Deacon Cornell's Homily

Readings:   

Sirach 35:12-14,16-18
2 Timothy 4:6-8,16-18
Luke 18:9-14

Date:

October 27-28, 2007, 30th Sunday in Ordinary Time, Cycle C

A few weeks ago, I mentioned that I sometimes found it hard at first to identify with any of the main characters in a parable. This is another one of those parables. Am I the Pharisee or the tax collector? Fr. Jack McCardle tells a similar story in his book of stories:

It was the end of the world, and there was a great crowd outside the gates of heaven waiting for judgment. The crowd was made up of the people you saw around church every week, some Eucharistic ministers from St. Bridget’s, a few of the PPC members from St. Elizabeth’s, the St. Vincent DePaul crowd from St. Isidore's, and so on.

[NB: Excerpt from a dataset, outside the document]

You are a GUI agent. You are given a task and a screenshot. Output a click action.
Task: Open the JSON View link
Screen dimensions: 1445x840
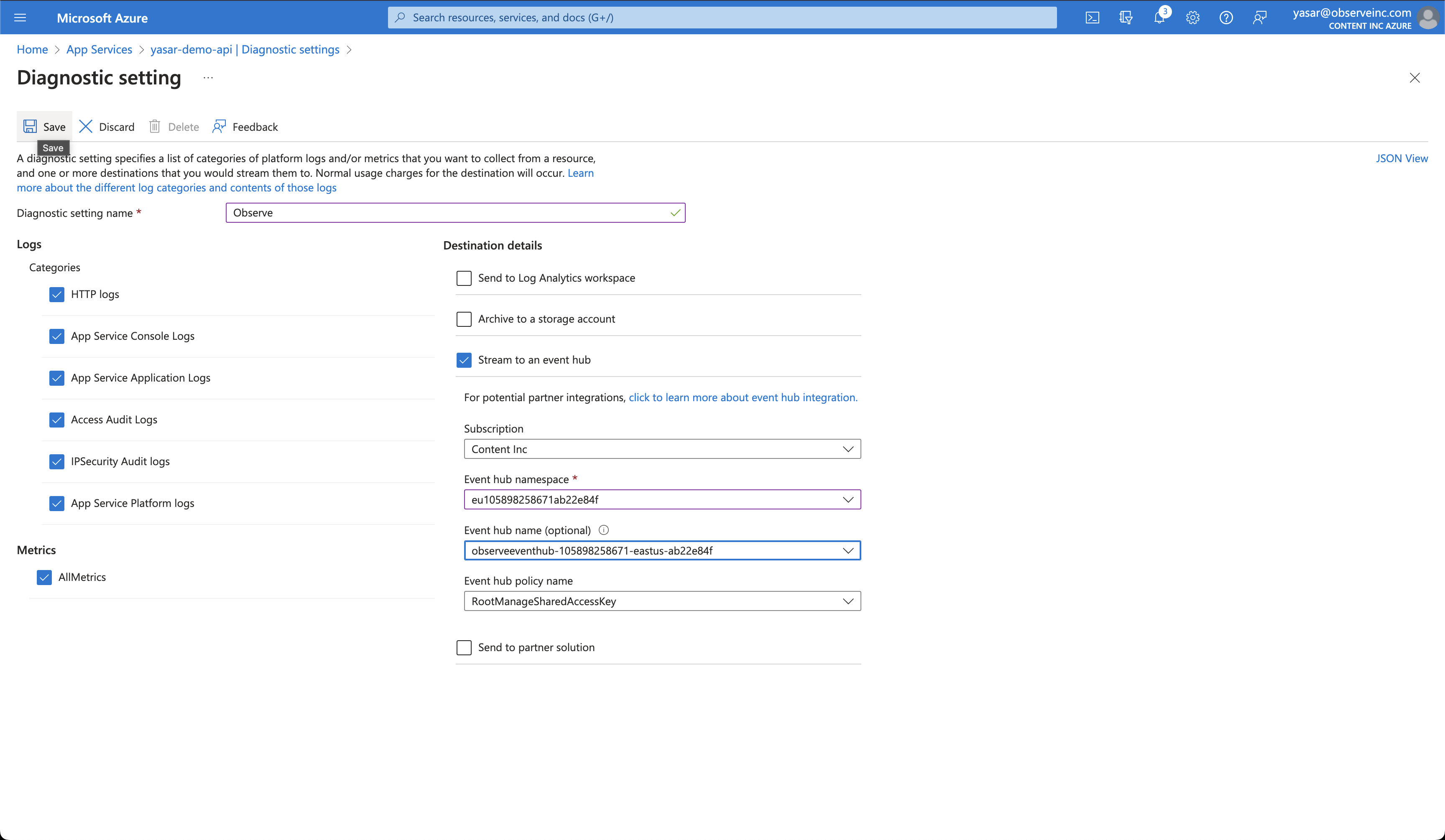tap(1402, 158)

They were all greeting one another and smiling in anticipation when all of a sudden a dark murmur started through the crowd, growing at last to a dull roar. The word had come that God was letting all those others in, you know, the people that never came to church, who dropped their kids off at Religious Ed and picked them up and went home, the C & E Catholics, the people who brought their kids for baptism and you never saw them again until it was time for First Eucharist. God had let them in. The roar turned from disbelief to anger, “How can God do that. We worked so hard all those years.” All of a sudden there was a great trumpet blast and the roar died away to silence as they all realized that judgment had come and they were still outside the gates.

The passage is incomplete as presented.